**Exercise prompt:** Extend the essay below on the 2022 staging of The Glass Menagerie, picking up after its final sentence.

**Supplied passage:**
━━━━━━
The Glass Menagerie
2022
Tennessee Williams
The Glass Menagerie (2022)
“The play is memory” (Williams, 19) is what the narrator, Tom, informs the audience during his opening monologue. “The Glass Menagerie” is a monumental work of American drama that seems to reside between reality and memory as a dubious zone of emotional reconstruction with a very specific point of view, that of Tom, the older son of the Wingfield family who’s also the narrator of the events of the play (King, 3). This is exactly the epicentre of our performance, the issue of memory. What is actually memory and what is simply a mental construction which fills in gaps in the narrator’s perception of events and thus creates a narrative that confirms his actions are justified or at least understandable.
Everything that takes place in the text is filtered through the perspective of Tom the narrator. This is what we wanted to bring into focus with our performance, to create a perspective from which every utterance, every piece of furniture, every movement, the lights, the music, is all controlled by a single actor. To begin with, the staging of the play exists itself in this intermittent place between a habitable and a subjective and inaccessible to others space. We combined elements of the staging directions from the original text, which calls for an ordinary working class American family home and elements of a non-place, a zone of poetic abstraction, creating a uniform white space that is inhabited by the memories of Tom’s early adulthood.
━━━━━━
**Information provided:**
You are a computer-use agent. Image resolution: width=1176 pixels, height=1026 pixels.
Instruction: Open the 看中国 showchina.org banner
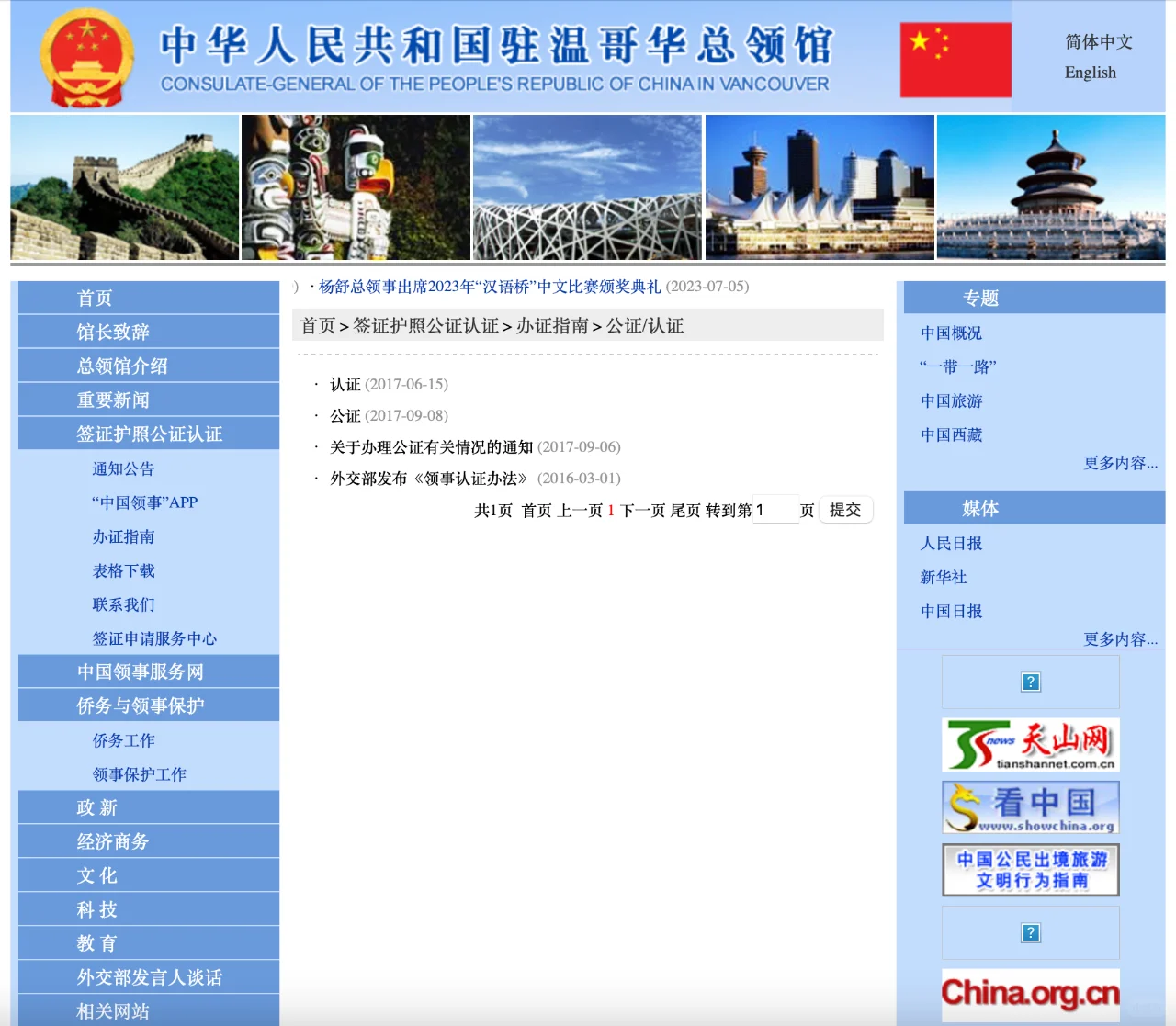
━━━━━━
**Result below:**
As the play itself suggests “everything seems to happen to music” (Williams, 19). We decided to test the limits of this idea by meticulously crafting musical pieces that function both as space-creating soundscapes and as doubles for the characters’ internal struggles and desires. We wanted to create the feeling of sentimental exposure, with sounds that rush out into the stage, lingering along and around the actions of the actors who exist on it. The creation of this particular musical environment allowed us to create an atmosphere in which there’s no affective and cerebral distance from the events on stage.
The text itself seems to present events in a self-assured manner, as if everything we witness should be taken as purely realistic and factual. If one were to ignore the narrator’s proclamations about memory the play could be enjoyed as a deeply affective piece of family drama. We wanted to challenge this surface level reading, or rather to unearth another layer that Tom the narrator warns us about. That is, that not everything can be trusted. To highlight this and to activate the audience’s critical capacities , we split Tom’s character in two, having a different member of our cast play the narrating version of Tom and another the memory version of Tom. By making this split we understood that we could further undercut the validity of what is presented to us by placing Tom the narrator sometimes within and other times outside the action of his memory, aiming to create a sense of critical distance in which we can assess what we see as a reliable memory or as a fiction that stitches together a narrative.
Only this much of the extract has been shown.